→ Given data:
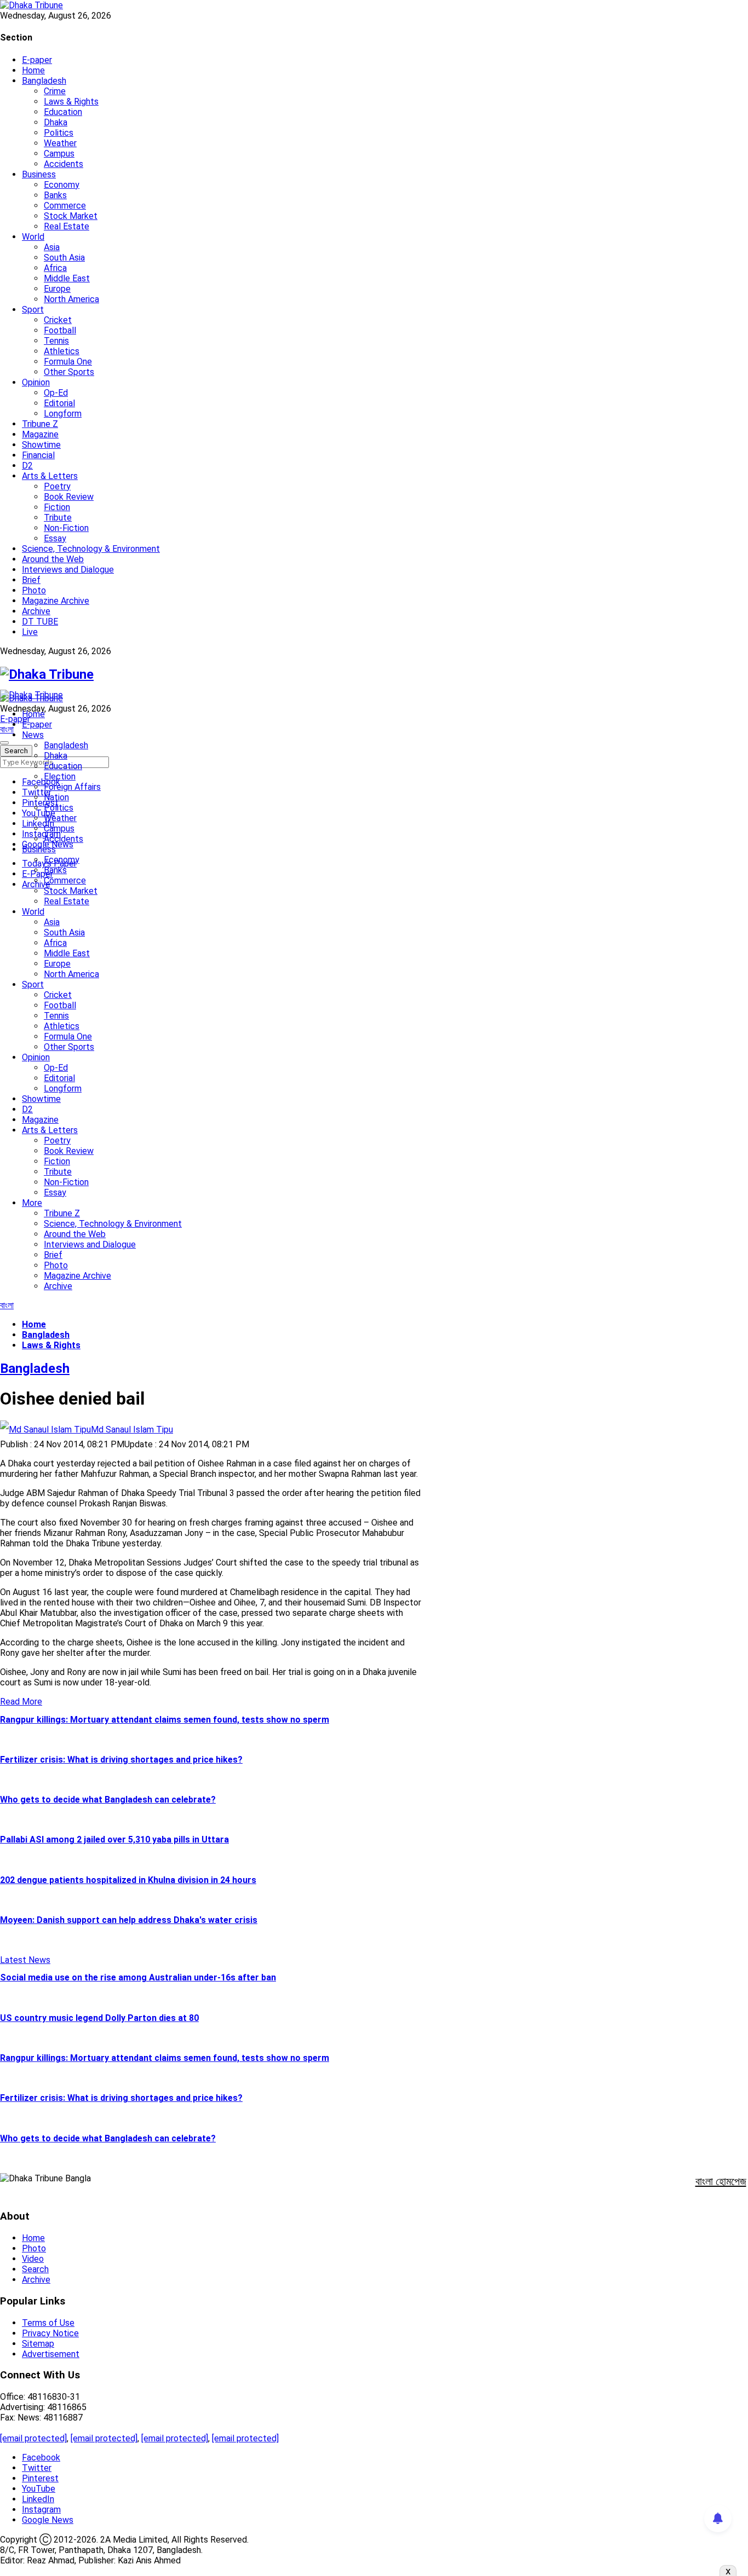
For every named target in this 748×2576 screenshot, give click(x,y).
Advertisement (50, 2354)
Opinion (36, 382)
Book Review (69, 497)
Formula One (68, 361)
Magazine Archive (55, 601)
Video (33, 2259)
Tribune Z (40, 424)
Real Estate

→ Problem to work on: Exactly reproduce the line containing "Advertisement (50, 2354)" and all lines after it in the material, stopping only at the end.

→ Exercise answer:
Advertisement (50, 2354)
Opinion (36, 382)
Book Review (69, 497)
Formula One (68, 361)
Magazine Archive (55, 601)
Video (33, 2259)
Tribune Z (40, 424)
Real Estate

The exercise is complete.